Asked what he would want to tell a reader coming to the mind-bending near-future saga cold, the prize-winning Berkeley author says, “I would want to tell them nothing. They can find their own way.”
Seated on the patio of Mission Heirloom in the Gourmet Ghetto, Mason, 42, still jetlagged from his return from a writers’ retreat in Tuscany, relents a bit when pressed for elaboration. “I hate describing it,” he says. “But when forced, I say it’s a combination between Mrs. Dalloway and Neuromancer .” That’s an elevator pitch that actually says something meaningful.
and Void Star
Published by Farrar, Straus & Giroux on April 11, Void Star follows three disparate characters as they navigate a future world altered by climate change, social inequality, longevity extension, digital brain implants and the machinations of incredibly powerful artificial intelligences.
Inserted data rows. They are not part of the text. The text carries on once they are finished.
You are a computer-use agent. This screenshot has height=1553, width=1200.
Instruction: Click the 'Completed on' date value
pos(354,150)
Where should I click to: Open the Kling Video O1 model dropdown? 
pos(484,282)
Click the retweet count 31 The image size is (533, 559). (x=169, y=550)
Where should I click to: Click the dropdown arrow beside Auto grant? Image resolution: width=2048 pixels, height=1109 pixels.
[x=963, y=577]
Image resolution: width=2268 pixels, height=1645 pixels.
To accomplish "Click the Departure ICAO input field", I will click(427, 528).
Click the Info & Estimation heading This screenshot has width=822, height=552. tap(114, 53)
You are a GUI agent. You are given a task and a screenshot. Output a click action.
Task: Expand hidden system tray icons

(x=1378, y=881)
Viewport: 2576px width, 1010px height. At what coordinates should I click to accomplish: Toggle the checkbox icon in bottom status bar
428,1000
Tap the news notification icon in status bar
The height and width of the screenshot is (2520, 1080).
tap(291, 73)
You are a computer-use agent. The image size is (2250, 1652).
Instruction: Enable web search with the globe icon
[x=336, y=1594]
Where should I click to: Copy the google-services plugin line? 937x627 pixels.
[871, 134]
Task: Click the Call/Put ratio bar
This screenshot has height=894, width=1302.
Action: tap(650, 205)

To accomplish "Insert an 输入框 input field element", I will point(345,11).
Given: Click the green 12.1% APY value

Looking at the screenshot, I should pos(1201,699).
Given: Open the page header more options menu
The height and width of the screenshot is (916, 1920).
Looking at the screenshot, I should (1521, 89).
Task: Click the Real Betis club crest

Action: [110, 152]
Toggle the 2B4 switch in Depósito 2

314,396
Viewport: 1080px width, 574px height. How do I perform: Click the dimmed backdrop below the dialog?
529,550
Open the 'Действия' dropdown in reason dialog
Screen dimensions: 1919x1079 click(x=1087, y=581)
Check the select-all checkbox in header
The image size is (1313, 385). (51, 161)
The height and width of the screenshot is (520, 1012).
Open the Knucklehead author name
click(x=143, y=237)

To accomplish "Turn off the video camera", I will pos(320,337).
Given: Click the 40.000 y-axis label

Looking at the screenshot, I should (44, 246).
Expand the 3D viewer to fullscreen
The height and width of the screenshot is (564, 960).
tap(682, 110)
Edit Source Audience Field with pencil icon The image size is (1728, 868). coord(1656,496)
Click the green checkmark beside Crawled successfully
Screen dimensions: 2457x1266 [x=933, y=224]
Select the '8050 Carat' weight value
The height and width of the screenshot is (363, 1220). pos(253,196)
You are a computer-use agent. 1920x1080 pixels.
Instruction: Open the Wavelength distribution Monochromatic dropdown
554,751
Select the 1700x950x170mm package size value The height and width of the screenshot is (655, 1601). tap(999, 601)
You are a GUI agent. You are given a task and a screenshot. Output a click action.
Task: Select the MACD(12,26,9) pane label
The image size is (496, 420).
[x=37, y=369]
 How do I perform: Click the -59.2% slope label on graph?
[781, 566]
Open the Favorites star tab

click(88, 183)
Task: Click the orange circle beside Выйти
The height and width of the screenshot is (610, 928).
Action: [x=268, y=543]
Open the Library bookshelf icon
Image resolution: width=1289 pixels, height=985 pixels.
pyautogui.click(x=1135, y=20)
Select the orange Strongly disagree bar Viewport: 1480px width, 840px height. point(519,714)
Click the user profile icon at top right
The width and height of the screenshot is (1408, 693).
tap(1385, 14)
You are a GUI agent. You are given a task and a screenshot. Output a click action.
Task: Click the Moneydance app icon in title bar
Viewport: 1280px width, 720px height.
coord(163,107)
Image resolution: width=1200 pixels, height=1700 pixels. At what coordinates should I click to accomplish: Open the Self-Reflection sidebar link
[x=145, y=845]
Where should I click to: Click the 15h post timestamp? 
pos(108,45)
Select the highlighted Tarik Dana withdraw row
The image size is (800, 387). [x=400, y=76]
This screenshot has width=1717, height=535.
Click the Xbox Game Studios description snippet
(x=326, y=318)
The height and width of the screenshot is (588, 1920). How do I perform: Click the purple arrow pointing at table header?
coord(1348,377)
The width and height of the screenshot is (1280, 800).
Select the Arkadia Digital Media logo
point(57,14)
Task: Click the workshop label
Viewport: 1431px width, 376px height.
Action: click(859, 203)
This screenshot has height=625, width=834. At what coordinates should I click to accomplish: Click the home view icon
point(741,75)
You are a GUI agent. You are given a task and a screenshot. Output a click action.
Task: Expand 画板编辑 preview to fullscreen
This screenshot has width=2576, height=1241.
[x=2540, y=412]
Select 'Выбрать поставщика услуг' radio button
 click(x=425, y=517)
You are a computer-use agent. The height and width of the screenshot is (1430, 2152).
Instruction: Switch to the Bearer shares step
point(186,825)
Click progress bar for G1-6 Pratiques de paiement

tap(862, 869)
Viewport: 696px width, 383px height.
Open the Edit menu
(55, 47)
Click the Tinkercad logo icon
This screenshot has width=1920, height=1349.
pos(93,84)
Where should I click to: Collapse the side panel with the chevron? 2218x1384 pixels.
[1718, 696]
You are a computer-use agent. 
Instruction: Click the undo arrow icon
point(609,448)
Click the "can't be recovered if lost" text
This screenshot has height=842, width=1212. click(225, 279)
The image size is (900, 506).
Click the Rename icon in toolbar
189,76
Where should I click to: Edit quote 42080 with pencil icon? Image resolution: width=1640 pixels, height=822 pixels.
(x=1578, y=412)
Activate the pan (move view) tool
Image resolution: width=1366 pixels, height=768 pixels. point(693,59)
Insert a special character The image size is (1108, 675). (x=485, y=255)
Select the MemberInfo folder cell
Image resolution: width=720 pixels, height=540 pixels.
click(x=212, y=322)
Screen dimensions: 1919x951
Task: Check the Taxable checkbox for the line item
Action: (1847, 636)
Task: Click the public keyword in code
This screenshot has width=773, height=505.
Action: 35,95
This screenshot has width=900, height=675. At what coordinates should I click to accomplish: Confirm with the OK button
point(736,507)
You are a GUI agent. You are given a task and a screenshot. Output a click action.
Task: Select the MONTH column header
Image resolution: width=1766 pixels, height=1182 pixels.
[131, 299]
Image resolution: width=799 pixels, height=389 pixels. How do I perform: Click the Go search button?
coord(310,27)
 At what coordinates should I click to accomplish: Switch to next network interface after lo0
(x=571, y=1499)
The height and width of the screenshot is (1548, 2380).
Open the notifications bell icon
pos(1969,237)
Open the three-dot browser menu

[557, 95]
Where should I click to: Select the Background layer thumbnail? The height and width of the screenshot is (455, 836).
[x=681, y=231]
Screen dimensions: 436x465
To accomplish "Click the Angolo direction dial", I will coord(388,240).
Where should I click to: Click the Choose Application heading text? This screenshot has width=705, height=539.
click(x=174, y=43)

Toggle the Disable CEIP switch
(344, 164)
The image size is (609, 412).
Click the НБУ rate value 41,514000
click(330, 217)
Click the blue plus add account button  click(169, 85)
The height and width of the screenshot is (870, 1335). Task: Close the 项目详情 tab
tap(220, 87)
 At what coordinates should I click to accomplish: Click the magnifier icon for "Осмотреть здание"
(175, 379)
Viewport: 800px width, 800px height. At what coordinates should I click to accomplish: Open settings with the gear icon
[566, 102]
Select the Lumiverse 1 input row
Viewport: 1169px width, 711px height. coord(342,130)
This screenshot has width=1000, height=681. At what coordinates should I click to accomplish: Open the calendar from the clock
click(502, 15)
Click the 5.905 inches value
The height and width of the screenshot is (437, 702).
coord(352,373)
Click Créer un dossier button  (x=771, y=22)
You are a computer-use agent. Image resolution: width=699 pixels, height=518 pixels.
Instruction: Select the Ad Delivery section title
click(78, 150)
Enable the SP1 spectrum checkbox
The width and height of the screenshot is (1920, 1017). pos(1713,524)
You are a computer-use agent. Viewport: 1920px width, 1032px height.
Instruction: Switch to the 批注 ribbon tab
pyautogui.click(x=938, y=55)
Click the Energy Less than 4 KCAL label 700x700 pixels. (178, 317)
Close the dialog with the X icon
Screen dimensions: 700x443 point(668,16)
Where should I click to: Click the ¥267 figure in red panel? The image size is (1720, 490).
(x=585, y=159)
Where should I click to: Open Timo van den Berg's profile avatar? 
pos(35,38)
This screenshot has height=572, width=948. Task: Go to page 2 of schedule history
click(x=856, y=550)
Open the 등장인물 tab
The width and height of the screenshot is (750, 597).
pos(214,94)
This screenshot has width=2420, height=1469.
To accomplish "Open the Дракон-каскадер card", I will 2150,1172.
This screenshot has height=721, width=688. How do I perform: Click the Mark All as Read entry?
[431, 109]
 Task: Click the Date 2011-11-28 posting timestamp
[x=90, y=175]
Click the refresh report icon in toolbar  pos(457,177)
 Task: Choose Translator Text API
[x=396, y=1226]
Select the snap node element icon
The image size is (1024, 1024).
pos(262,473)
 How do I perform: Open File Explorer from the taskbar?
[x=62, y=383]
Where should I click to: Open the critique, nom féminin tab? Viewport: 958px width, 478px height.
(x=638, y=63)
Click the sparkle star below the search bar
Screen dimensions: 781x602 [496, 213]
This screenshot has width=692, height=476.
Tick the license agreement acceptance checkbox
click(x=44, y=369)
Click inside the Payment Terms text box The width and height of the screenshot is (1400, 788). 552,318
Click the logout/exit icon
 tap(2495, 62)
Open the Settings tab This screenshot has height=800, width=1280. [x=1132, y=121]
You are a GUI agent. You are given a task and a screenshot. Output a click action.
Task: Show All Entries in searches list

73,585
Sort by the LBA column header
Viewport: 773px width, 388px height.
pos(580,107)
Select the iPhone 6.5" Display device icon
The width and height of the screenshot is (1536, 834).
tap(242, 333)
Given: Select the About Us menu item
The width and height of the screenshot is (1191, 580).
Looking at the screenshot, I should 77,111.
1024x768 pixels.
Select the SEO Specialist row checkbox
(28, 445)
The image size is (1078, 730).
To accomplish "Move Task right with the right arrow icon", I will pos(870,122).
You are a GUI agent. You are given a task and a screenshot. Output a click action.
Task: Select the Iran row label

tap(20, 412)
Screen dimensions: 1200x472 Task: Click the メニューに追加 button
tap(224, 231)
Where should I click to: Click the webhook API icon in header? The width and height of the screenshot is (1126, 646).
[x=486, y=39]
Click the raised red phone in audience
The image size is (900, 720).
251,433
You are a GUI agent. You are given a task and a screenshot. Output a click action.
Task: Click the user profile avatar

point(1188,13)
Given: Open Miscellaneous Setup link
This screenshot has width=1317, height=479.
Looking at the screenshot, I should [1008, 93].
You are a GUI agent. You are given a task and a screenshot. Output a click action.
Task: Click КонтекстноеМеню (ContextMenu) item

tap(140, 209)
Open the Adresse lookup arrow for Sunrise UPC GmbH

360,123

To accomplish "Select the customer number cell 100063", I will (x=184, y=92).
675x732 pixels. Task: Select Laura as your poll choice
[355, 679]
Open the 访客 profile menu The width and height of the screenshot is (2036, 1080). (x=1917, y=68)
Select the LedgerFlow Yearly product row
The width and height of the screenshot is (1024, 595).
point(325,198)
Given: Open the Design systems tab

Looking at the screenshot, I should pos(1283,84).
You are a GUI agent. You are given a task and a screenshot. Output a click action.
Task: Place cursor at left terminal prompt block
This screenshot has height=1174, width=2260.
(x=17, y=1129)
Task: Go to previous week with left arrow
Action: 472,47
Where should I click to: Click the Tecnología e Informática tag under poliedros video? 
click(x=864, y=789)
Irina Sundren, bearing an implant that bestows perfect recall, specializes in communing with AIs on behalf of their super-rich human creators. Brazilian-born Thales, a survivor of the assassination attempt that took his politician father’s life, also has an implant, one that imperfectly tries to reassemble his shattered memory. Thief and killer-for-hire Kern lives in the favela surrounding San Francisco until he steals the wrong phone from the wrong victim. Eventually, the three narrative strands converge into a meditation on mortality, reality and human and inhuman consciousness.
Mrs Dalloway of the Future
On its shiny, high-tech surface, Void Star doesn’t seem to have much in common with the early 20th-century modernism of Virginia Woolf. As Mason admits, “Not much happens in Mrs. Dalloway. It’s just characters floating around London.” While there is plenty of globe-trotting action in Void Star, that aspect of the narrative isn’t necessarily its primary objective. As Mason says about Mrs. Dalloway, “It’s about the consciousness of (three) characters and the texture of their experience. And that’s a lot of what I was trying to do with Void Star.” The book’s connection to William Gibson and his first novel, Neuromancer, will likely be obvious to anyone who grew up reading what was once called “cyberpunk,” stories set where the barriers between the human and the digital worlds are more permeable.